Ginsenoside Rg2 upregulates expression of Lilrb4 and inhibits the NF-κB signaling pathway to alleviate hemorrhagic shock/reperfusion-induced intestinal injury.

Hemorrhagic shock/reperfusion (HS/R) injury is associated with high global mortality, and intestinal injury plays a pivotal role in driving systemic complications. This study examined the therapeutic potential of Ginsenoside Rg2 (G-Rg2) in mitigating HS/R intestinal injury and elucidated its relationship involving leukocyte immunoglobulin-like receptor B4 (Lilrb4). Using an established rat HS/R model and hypoxia/reoxygenation (H/R) IEC-6 cells, we evaluated the effects of G-Rg2 on intestinal barrier integrity, inflammatory responses, oxidative stress, and apoptosis. The results indicated that G-Rg2 treatment significantly alleviates intestinal mucosal damage, inhibits epithelial apoptosis, and restores tight junction proteins (Occludin, ZO-1).

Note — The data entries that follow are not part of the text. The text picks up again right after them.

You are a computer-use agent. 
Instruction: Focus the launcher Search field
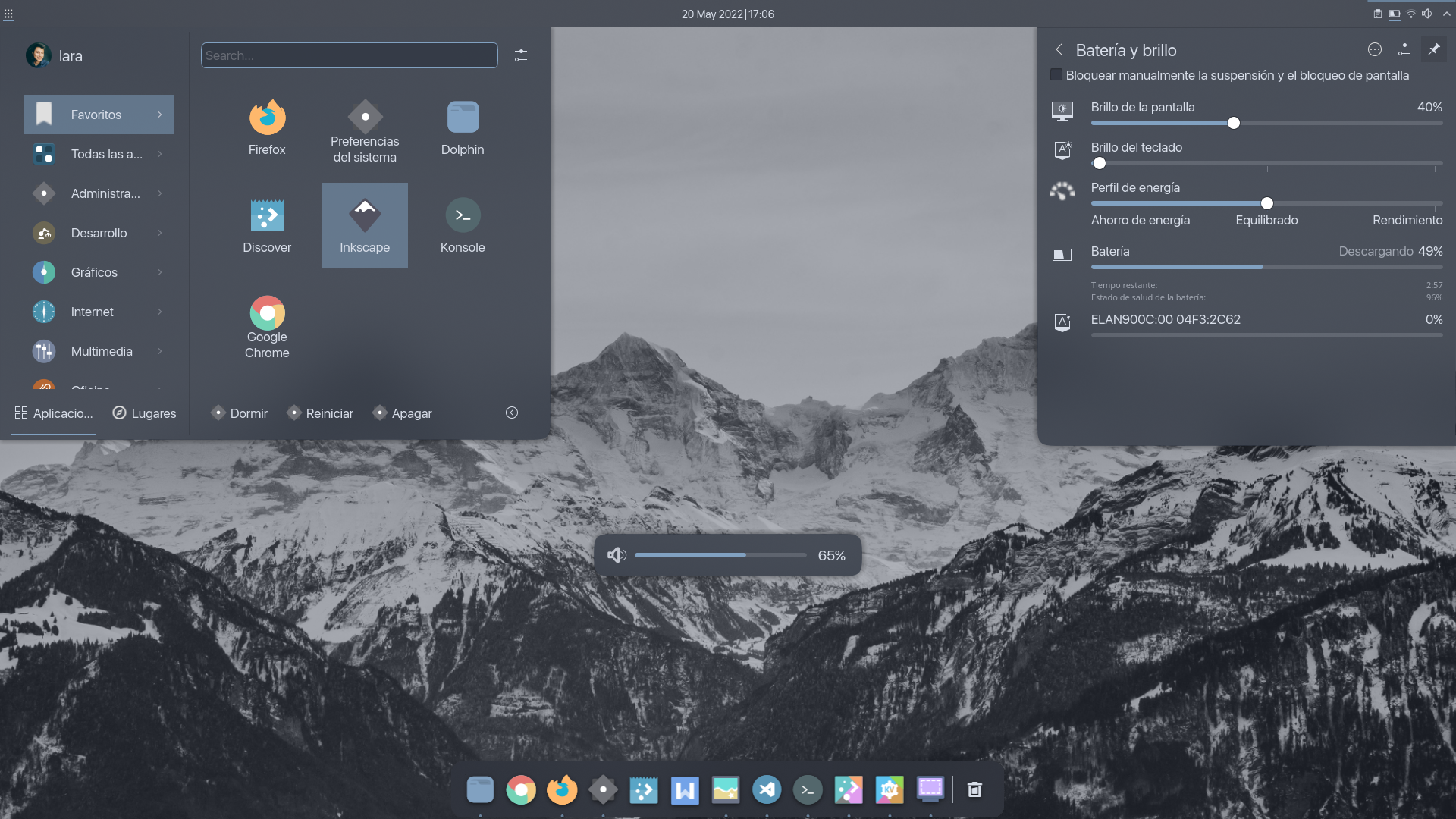pyautogui.click(x=349, y=55)
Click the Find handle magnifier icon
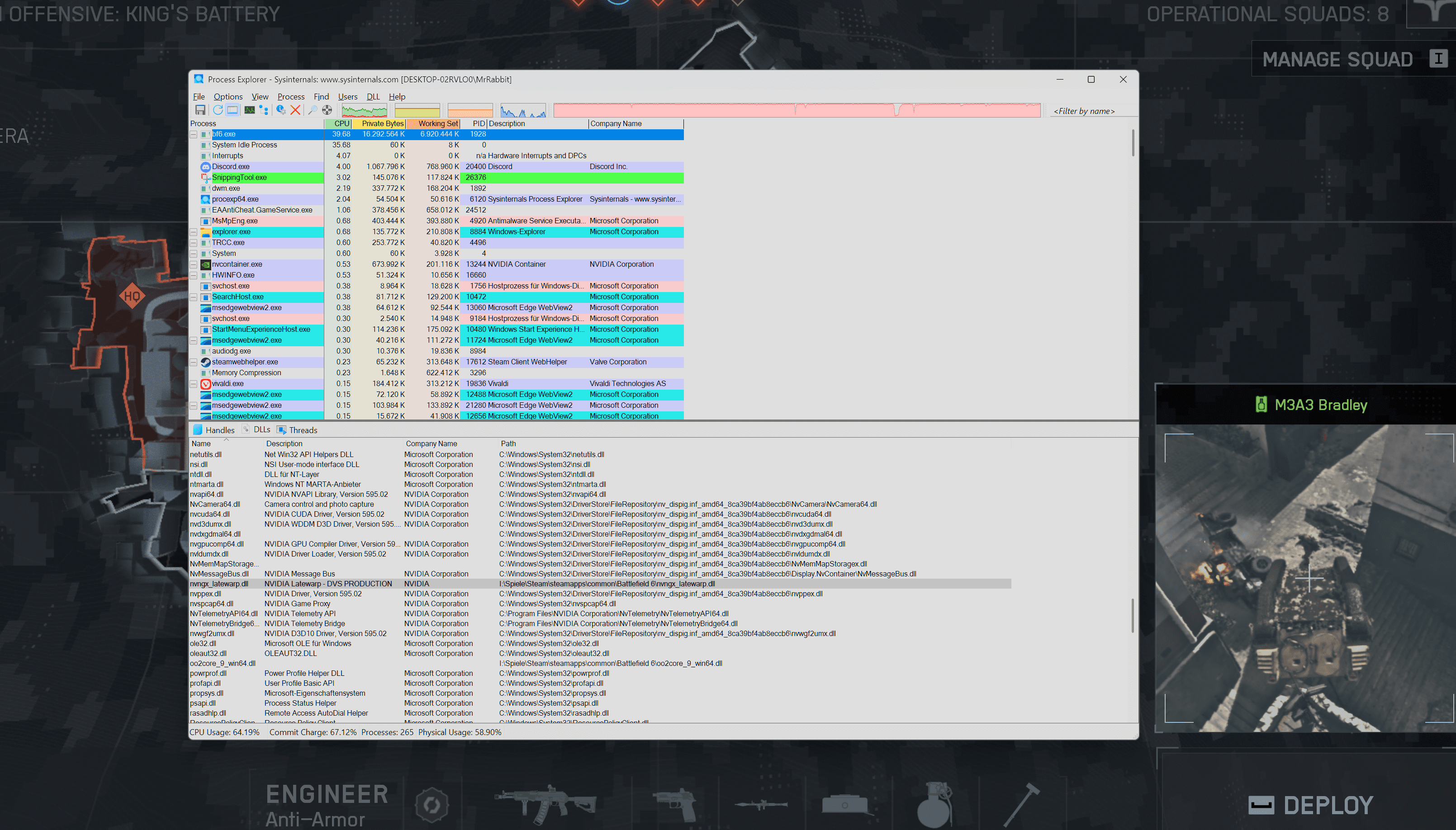Image resolution: width=1456 pixels, height=830 pixels. (313, 110)
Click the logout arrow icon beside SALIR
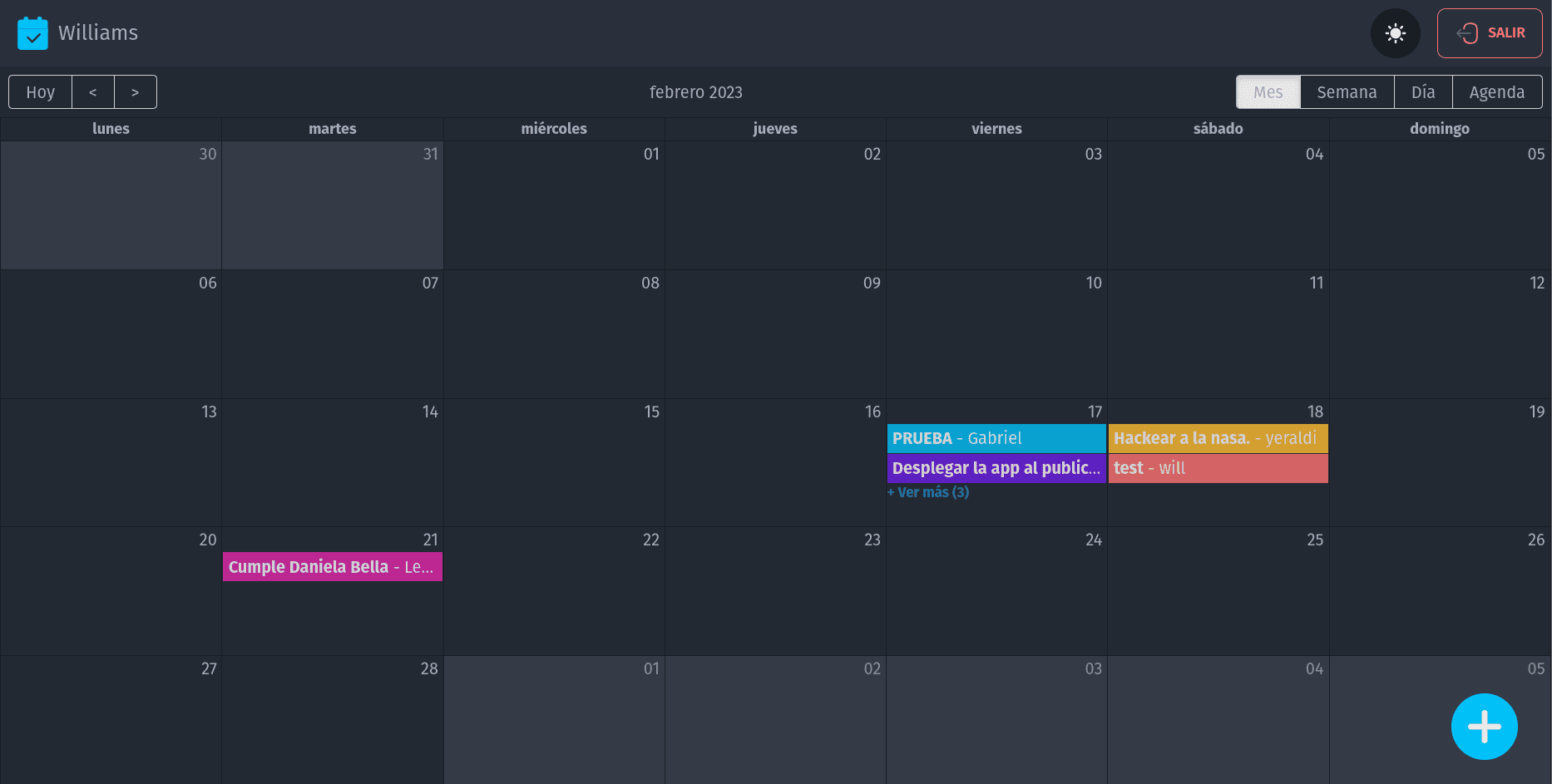This screenshot has width=1552, height=784. point(1466,33)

In vitro experiments revealed that G-Rg2 enhances cell viability, suppresses reactive oxygen species (ROS) overproduction, and reduces pro-inflammatory cytokines (TNF-α, IL-6, and IL-1β). Mechanistically, G-Rg2 upregulated Lilrb4 expression, and supressed NF-κB pathway activation. Collectively, these findings suggested that G-Rg2 alleviates HS/R-induced intestinal injury by the upregulation of Lilrb4 and the inhibition of the NF-κB pathway.